Redocly CLI (fka OpenAPI CLI)

What?

Redocly CLI (fka. OpenAPI CLI) is an open-source product for OpenAPI documentation development that I’ve been designing & developing while being a part of Redocly. It is one of the fastest OpenAPI/Swagger toolchains that uses the context-aware tree walking to achieve its speed & flexibility.

Eventually, we integrated redocly-cli into our API Docs CI/CD platform. It helped us win such customers as GitHub, Hewlett Packard Enterprise, and T Mobile.

Later on this linter made its way into a VS Code plugin finally enabling what we strived for in the beginning of the journey: a seamless in-editor experience with lightning fast feedback-loop for technical writers.

Why?

Quite a while back, when I had just started working at Redocly our CTO gave me a task to check if we could create our own OpenAPI linter. Why? We at Redocly had a strong believe (I share it to this day) that technical (especially API) documentation can benefit from the same approaches and tools as we (engineers) do. For example, storing the “source” in version control system, having CI/CD pipelines validate newly create docs, version releases, and ultimately use the same development environment as engineering colleauges. When using IDEs or modern editors we engineers have all the advantages of syntax highlighting, smart autocomplete, type checking, code style linting, and so on right at our fingertips. But at that moment situation for technical writers was very different: you could either use quite limiting GUI tools to design your API documentation, or venture into editing your OpenAPI/Swagger files and wait until your docs are built & rendered to check for any kind of a mistake. We wanted to change this status quo.

What we wanted to offer is a tool similar to linters we’d had for years in programming – a linter that could take your API definition, assemble it from multiple files, verify that it is syntactically correct, check for the defined (and very extendable) semantic rules (for example having examples for API calls in the same language, or adhering to the naming strategy), and finally suggest automated fixes when possible. Of course, all of the above mentioned steps should take less than 1 second to enable seamless “write -> check -> correct -> repeat” loop. On the other hand the memory footprint also needs to be rather small to enable running on lower end CI instances (both in our API documentation CI/CD product, but also for the open-source version).

At the time there was only one real competing product by the Stoplight.ioSpectral.

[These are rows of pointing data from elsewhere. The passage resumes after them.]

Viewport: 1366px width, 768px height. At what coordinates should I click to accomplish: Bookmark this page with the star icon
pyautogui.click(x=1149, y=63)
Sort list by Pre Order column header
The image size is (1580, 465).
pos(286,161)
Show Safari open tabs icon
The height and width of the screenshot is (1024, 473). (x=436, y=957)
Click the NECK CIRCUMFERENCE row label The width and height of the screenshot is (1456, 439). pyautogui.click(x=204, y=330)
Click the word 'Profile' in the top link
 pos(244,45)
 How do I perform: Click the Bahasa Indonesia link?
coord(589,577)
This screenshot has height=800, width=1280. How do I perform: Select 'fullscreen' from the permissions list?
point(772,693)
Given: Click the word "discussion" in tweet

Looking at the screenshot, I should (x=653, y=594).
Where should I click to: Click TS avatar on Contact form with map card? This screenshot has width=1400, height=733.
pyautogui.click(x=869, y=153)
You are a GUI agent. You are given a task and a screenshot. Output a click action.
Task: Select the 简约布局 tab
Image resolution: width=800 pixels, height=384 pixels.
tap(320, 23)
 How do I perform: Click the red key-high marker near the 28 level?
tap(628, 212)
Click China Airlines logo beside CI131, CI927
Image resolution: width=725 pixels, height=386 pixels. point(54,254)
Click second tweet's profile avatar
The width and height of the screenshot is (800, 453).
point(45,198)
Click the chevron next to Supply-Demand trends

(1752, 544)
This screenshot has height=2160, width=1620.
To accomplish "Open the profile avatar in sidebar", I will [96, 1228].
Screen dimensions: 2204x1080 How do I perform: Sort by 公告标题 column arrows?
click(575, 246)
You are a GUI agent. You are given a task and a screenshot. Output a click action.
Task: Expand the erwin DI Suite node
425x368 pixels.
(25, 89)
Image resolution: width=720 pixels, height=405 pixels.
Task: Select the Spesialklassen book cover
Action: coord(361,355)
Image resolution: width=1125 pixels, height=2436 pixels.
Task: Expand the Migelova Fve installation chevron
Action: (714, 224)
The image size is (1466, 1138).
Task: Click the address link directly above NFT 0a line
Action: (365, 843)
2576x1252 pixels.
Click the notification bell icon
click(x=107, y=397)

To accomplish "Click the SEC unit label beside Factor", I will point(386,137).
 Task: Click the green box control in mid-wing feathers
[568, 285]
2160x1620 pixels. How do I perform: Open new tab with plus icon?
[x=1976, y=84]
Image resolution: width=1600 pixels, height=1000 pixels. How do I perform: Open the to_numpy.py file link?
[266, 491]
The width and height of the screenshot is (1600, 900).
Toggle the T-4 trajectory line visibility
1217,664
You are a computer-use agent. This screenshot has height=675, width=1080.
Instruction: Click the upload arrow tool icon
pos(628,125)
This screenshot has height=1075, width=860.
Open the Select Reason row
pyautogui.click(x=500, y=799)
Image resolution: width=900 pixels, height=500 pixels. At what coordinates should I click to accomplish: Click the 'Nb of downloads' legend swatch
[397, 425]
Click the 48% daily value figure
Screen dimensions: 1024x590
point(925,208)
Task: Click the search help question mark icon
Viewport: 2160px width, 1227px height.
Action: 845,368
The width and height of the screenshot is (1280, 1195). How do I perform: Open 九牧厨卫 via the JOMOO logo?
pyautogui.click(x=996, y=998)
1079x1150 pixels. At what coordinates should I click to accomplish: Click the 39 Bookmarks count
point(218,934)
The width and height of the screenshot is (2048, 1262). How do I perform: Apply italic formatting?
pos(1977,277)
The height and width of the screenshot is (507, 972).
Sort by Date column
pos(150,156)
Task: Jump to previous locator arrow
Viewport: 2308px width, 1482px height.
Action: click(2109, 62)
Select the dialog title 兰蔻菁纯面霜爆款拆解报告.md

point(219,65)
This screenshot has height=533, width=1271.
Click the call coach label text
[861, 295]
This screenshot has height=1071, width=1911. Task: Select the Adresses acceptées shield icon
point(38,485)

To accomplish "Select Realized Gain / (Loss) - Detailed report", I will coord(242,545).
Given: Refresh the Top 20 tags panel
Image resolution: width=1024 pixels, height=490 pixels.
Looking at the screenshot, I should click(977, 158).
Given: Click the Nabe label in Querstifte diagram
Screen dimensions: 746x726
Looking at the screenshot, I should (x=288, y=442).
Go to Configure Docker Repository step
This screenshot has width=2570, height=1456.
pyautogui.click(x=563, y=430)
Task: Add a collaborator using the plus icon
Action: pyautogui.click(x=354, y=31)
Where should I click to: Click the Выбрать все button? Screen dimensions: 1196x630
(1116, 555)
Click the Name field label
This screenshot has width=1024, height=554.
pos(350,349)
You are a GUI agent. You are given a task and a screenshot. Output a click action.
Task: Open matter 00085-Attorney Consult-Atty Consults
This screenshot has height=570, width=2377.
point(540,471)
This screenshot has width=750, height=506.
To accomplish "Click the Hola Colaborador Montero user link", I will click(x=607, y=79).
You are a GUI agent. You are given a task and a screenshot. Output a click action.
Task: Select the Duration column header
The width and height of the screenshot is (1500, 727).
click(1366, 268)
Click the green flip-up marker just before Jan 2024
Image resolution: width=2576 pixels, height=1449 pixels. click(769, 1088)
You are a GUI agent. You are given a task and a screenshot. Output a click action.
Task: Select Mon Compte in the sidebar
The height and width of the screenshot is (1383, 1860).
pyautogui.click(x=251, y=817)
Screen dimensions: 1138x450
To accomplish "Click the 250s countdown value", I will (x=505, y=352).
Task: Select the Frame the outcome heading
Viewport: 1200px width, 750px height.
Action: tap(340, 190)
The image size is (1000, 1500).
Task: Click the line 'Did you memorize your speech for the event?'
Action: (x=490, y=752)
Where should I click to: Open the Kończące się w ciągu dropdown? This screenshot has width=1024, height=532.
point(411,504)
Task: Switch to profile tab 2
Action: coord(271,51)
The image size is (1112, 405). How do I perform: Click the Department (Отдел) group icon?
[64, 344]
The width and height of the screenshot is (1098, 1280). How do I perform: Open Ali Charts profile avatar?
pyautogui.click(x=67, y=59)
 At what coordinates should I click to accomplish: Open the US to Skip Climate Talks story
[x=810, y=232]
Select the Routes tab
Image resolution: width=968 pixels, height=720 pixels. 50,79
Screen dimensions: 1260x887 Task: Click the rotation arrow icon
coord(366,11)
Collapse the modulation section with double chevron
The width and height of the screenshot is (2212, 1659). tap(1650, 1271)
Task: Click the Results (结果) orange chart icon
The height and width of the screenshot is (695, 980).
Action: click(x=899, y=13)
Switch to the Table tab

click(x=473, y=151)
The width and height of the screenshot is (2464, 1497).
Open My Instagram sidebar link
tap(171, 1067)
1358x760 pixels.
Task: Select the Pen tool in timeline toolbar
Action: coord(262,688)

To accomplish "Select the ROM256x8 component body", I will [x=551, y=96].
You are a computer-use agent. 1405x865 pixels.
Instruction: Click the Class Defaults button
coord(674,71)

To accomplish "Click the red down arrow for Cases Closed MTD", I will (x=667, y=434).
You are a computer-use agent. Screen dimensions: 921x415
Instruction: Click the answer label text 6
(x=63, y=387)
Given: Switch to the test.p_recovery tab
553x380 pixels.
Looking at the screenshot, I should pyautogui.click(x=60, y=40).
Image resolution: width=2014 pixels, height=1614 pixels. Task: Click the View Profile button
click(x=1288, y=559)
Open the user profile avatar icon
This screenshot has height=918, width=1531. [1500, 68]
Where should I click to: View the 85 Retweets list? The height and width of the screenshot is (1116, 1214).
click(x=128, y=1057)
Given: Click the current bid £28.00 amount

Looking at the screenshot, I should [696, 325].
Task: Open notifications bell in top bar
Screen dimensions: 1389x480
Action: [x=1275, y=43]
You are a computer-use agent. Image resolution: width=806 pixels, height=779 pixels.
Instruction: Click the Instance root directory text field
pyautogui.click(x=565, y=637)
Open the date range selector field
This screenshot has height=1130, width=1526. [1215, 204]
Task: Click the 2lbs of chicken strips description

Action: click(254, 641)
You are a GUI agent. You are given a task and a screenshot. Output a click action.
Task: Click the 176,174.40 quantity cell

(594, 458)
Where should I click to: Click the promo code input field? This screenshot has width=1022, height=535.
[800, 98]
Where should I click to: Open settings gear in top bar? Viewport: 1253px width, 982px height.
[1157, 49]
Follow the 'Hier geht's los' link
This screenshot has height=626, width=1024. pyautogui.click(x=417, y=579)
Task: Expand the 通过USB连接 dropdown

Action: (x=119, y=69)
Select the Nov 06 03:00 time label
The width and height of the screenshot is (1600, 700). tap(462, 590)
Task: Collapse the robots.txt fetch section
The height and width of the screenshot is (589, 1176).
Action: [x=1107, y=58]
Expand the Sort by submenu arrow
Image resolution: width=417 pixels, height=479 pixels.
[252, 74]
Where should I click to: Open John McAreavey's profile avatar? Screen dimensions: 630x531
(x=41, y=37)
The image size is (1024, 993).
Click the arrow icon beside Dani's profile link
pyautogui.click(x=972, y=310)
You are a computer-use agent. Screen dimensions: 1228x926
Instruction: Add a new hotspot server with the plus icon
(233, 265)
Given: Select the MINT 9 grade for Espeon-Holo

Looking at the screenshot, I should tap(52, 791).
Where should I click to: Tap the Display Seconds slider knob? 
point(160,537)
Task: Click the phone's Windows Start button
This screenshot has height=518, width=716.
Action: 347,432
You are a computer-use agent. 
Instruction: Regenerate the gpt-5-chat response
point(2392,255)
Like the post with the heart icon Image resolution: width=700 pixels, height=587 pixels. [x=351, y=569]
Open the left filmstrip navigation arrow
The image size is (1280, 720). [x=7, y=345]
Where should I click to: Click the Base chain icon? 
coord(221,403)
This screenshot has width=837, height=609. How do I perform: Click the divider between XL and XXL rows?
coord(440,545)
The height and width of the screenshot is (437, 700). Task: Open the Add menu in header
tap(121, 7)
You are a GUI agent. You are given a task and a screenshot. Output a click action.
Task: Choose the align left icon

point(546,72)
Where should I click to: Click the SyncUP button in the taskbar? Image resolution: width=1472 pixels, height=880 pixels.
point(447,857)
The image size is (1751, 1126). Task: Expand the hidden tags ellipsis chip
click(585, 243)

We tried it out extensively and found out that the performance was not quite as good as we’d want – it tended to crash on API definitions larger then 10-ish MiB and tended to take > 10 seconds to process. So, while being a step in correct direction it was not quite there yet.

How?

I started by implementing a very simple approach:

  1. Parse OpenAPI definition into the JavaScript object
  2. Walk this object and at each “step” determine our path from the top of the object. Then lookup all the rules/validations that apply to given path pattern and execute them.
  3. Rinse and repeat for all the nested levels of the API definition

While quite simple this approach unfortunately proved to be quite inefficient and slow. Additionally, this approach made creating custom rules that needed information from several levels of the API definition quite cumbersome.

Then I finally realized, that we are not the first ones who are building a linter/processor for a machine readable language. So, why not go back to basics?

Indeed, there were existing parsers for YAML/JSON that would generate a proper syntax tree which we could then walk in our tool. There was an additional step to enhance the resulting syntax tree with type information, but with a well-defined schema of the OpenAPI standard it was quite easy to do. With this new approach I save myself from needing to always match stringified paths for each node, as instead the runner always knows what type of the node it processes (and can easily get rules’ actions registered for it). What followed of course was a lot of tinkering and minute optimizations, adding new rules, thinking about default values and so on. But ultimately using the “grown-up language parsing” approach allowed us to cut the runtimes for 5-10MiB API definitions down to under 1 second.